◆ **Text des Dokuments**:

■ ■ ■ ■ ■

Zum 100. Geburtstag von Tove Jansson: Eine Künstlerin mit Freiheitsdrang
Als Schöpferin der Mumintrolle ist Tove Jansson bekannt, als Buchautorin noch zu entdecken. Sie schreibt unsentimental und dennoch berührend.
„Ich glaube, dass jede Leinwand, nature morte, Landschaft, was auch immer, im Innersten ein Selbstporträt ist!“ Was Tove Jansson 1998 über die Malerei sagte, trifft auch auf ihre literarischen Arbeiten zu. Sie zeigen das Selbstporträt einer faszinierenden Frau und Künstlerin, die uns bis heute viel zu sagen hat.
Tove Marika Jansson wurde am 9. August 1914 als Tochter der Grafikerin Signe Hammarsten-Jansson und des Bildhauers Viktor Jansson in Helsinki geboren, wo sie 2001 nach einem überaus produktiven Leben verstarb. Die Malerin, Zeichnerin und Autorin wird in den nordischen Ländern – aber auch in Japan – aufrichtig verehrt. Auch in Deutschland könnte sie jetzt als Autorin noch deutlich bekannter werden, da in ihrem Jubiläumsjahr einige ihrer lesenswerten Bücher neu erscheinen. Auch die große Biografie, die Tuula Karjalainen über Tove Jansson schrieb, erscheint dieser Tage auf Deutsch.

■ ■ ■ ■ ■

◆ **Bereitgestellte Einträge**:
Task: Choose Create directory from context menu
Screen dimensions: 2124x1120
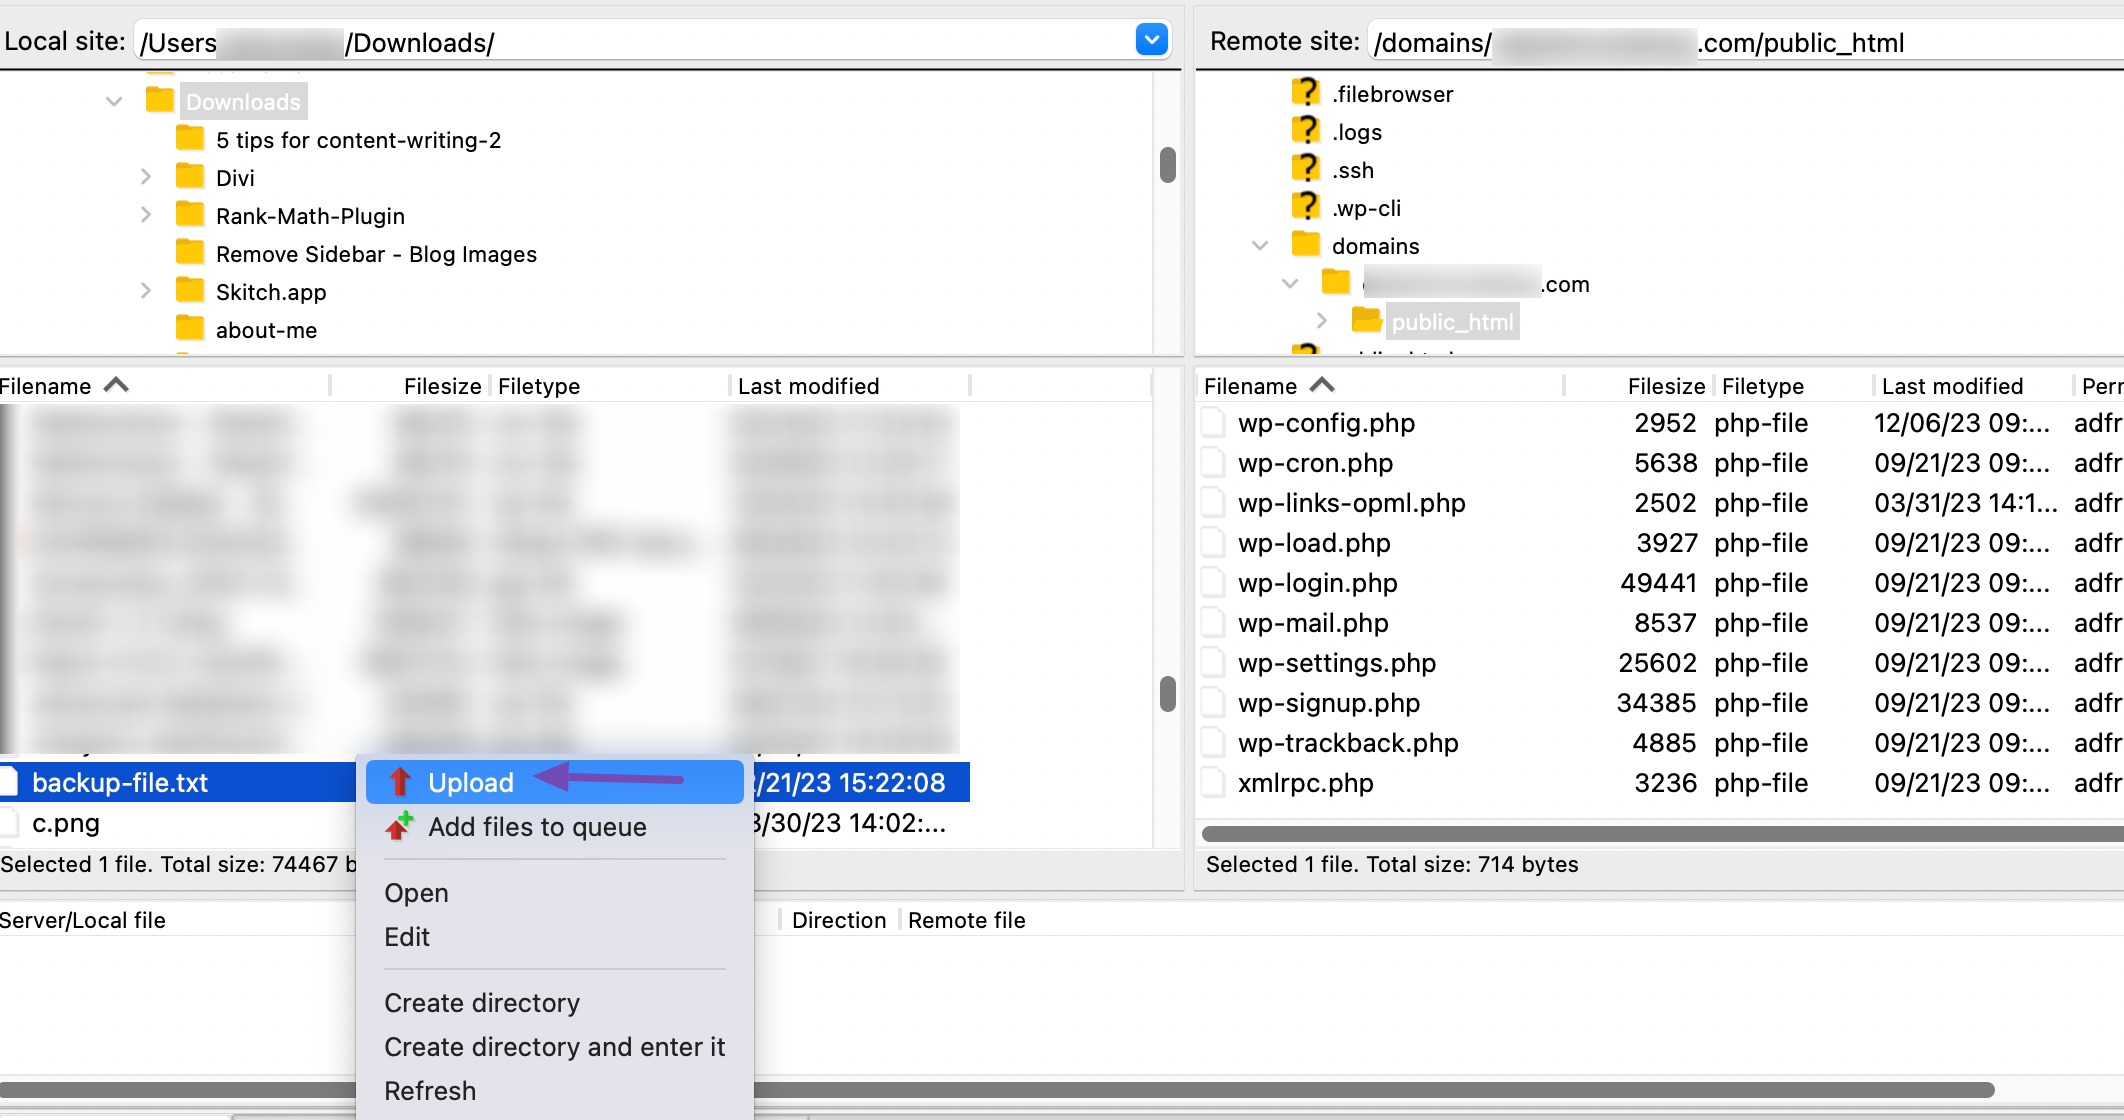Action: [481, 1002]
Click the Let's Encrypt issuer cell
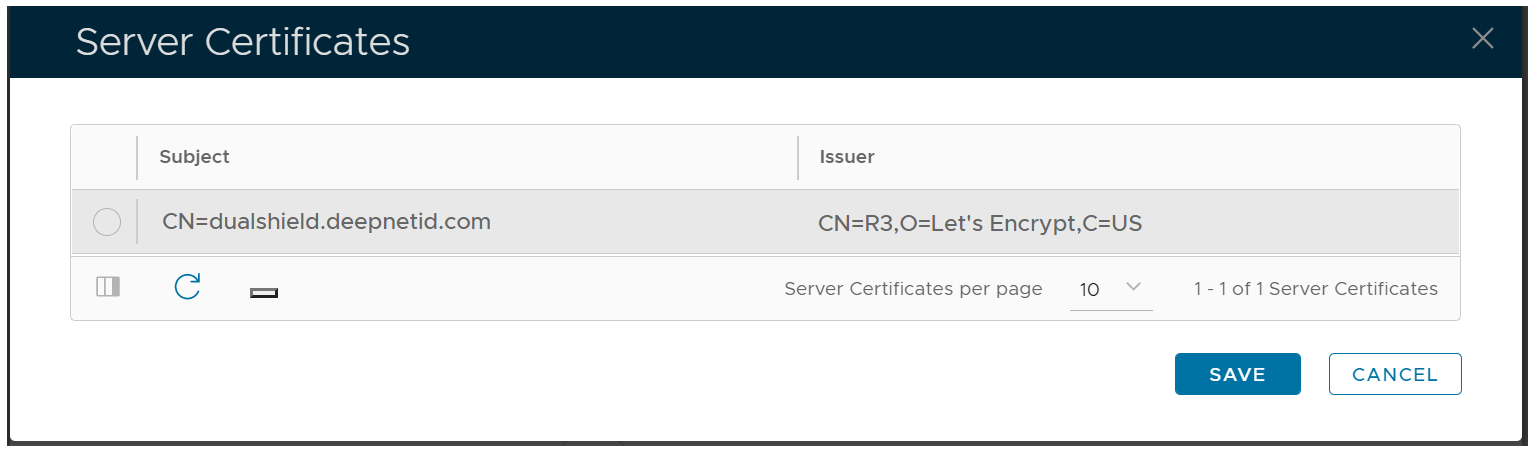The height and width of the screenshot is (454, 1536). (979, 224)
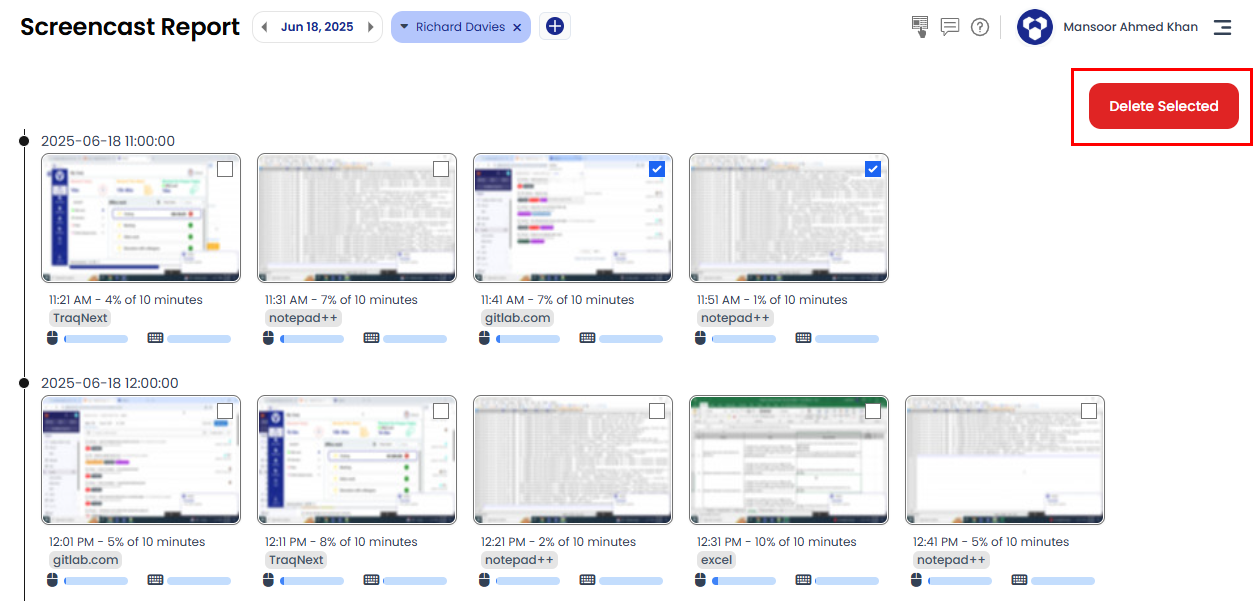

■ ■ ■ ■ ■

◆ **Arbeitsaufträge**:
a - Gib aus dem Text über Tove Jansson den Abschnitt wieder, der mit „Zum 100. Geburtstag“ beginnt und mit „zu sagen hat.“ endet.
b - Nenne alle Personen, die im Text über Tove Jansson mit ihrem Namen vorkommen.
c - Beantworte anhand des Textes über Tove Jansson die folgenden Fragen.
(i) An welchem Tag und in welcher Stadt wurde Tove Jansson geboren?
(ii) In welchem Jahr sagte sie den zitierten Satz über die Malerei?
(iii) In welchem Land außerhalb der nordischen Länder wird sie laut dem Text ebenfalls verehrt?

◆ **Erwartete Ergebnisse**:
a -
Zum 100. Geburtstag von Tove Jansson: Eine Künstlerin mit Freiheitsdrang
Als Schöpferin der Mumintrolle ist Tove Jansson bekannt, als Buchautorin noch zu entdecken. Sie schreibt unsentimental und dennoch berührend.
„Ich glaube, dass jede Leinwand, nature morte, Landschaft, was auch immer, im Innersten ein Selbstporträt ist!“ Was Tove Jansson 1998 über die Malerei sagte, trifft auch auf ihre literarischen Arbeiten zu. Sie zeigen das Selbstporträt einer faszinierenden Frau und Künstlerin, die uns bis heute viel zu sagen hat.

b -
Tove Jansson (Tove Marika Jansson)
Signe Hammarsten-Jansson
Viktor Jansson
Tuula Karjalainen

c -
(i) Am 9. August 1914 in Helsinki.
(ii) 1998.
(iii) In Japan.